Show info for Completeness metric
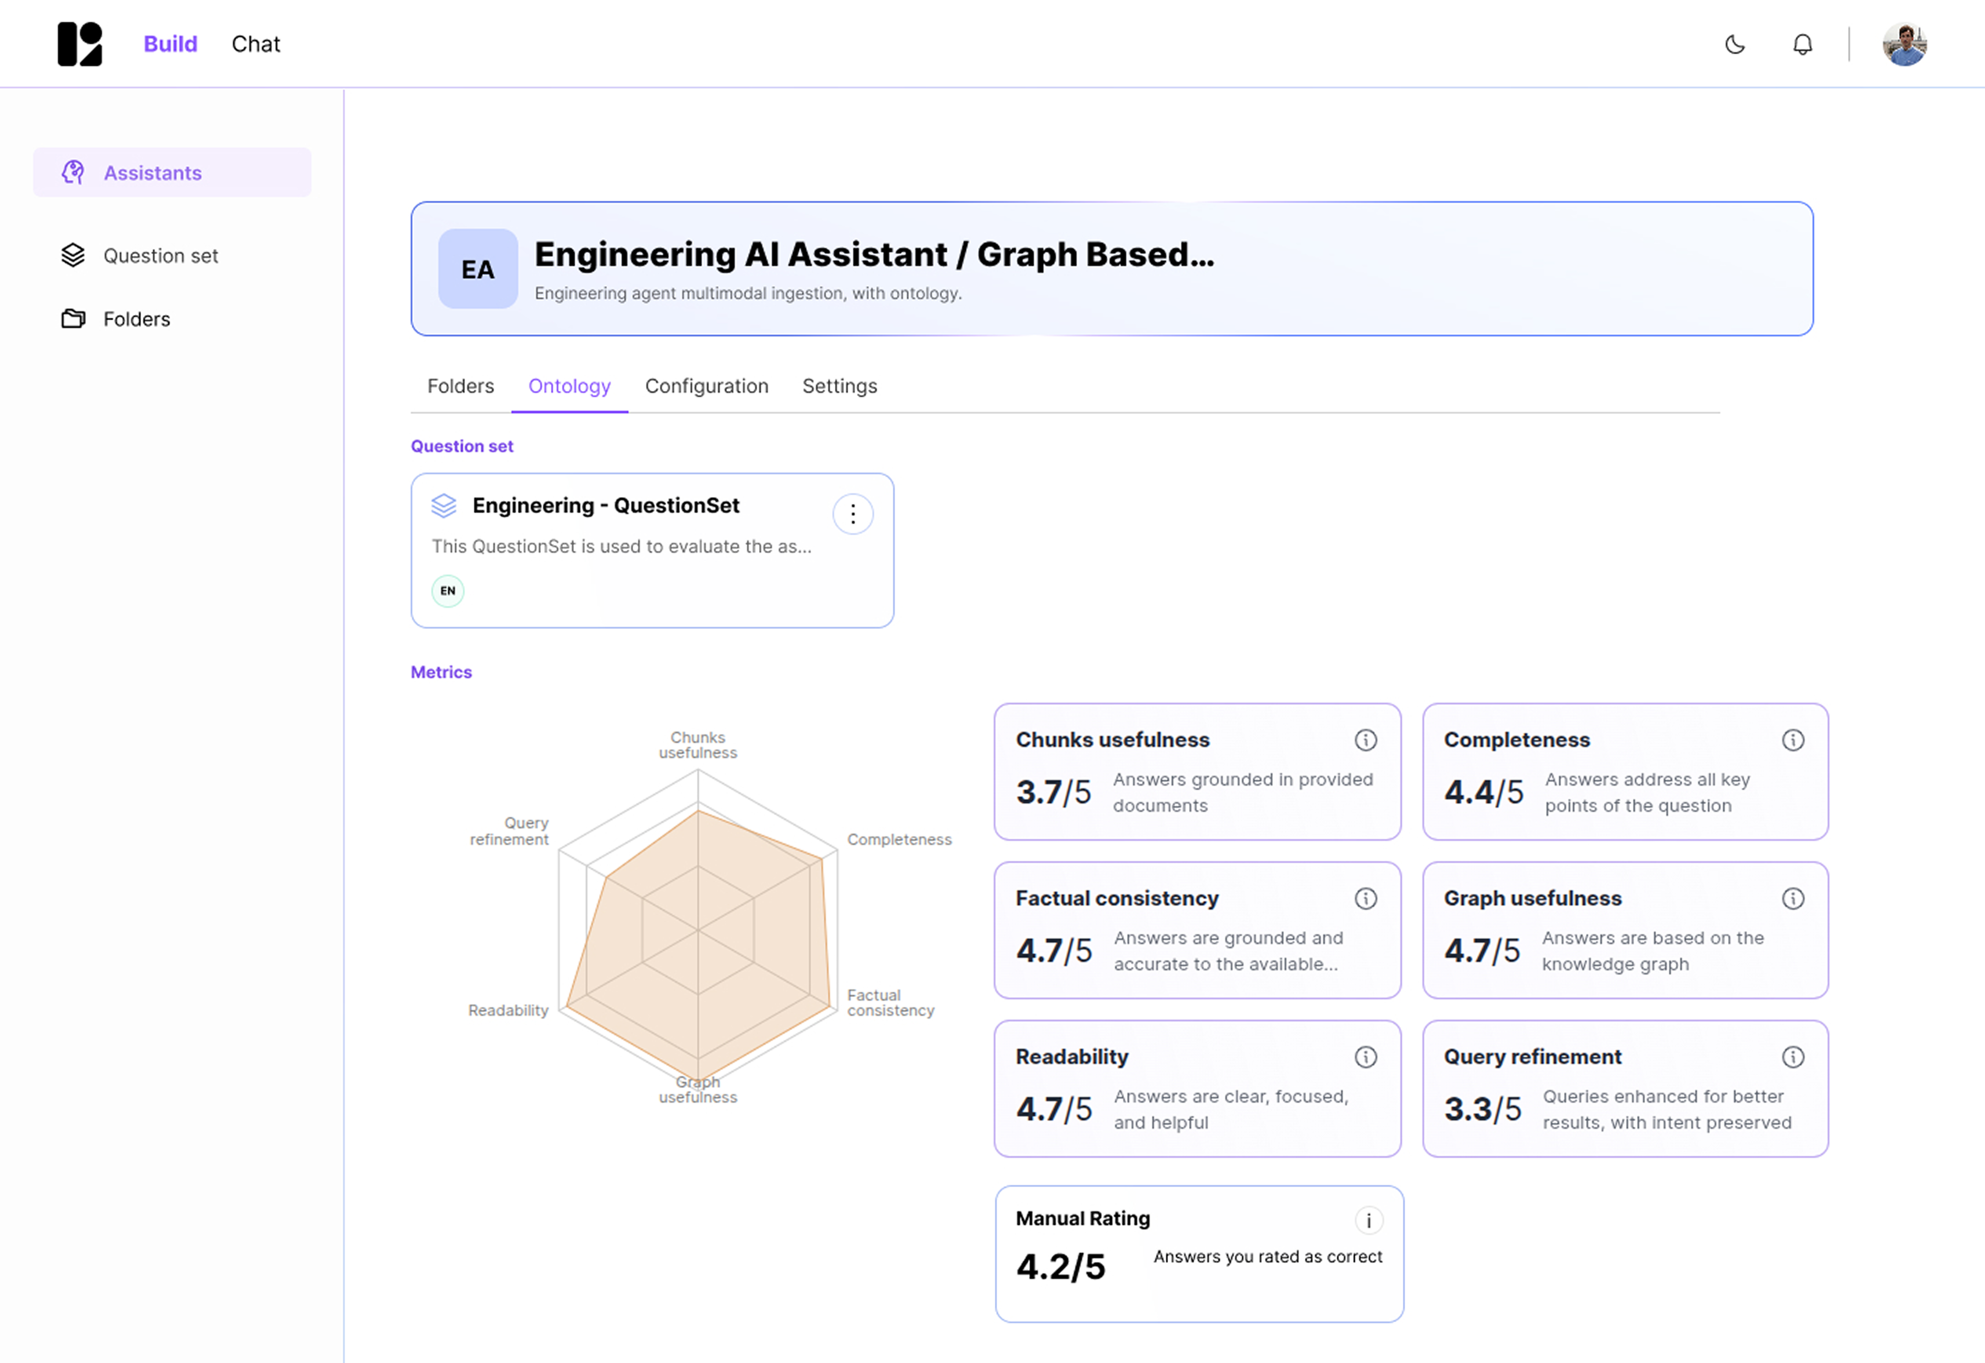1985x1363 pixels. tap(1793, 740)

* * *

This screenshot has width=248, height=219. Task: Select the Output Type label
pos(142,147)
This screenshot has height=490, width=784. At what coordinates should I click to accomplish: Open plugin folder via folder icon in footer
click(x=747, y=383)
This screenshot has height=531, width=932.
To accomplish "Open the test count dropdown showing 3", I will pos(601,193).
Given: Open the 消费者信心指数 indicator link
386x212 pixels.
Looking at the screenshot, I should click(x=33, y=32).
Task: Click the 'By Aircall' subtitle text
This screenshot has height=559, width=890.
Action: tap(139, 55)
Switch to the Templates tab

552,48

To do
Write out the lines above from the line with "This screenshot has height=531, width=932." up to and including the line with "Looking at the", reproducing them precisely.

Written solution
This screenshot has height=531, width=932.
To accomplish "Open the test count dropdown showing 3", I will pos(601,193).
Given: Open the 消费者信心指数 indicator link
386x212 pixels.
Looking at the screenshot, I should click(x=33, y=32).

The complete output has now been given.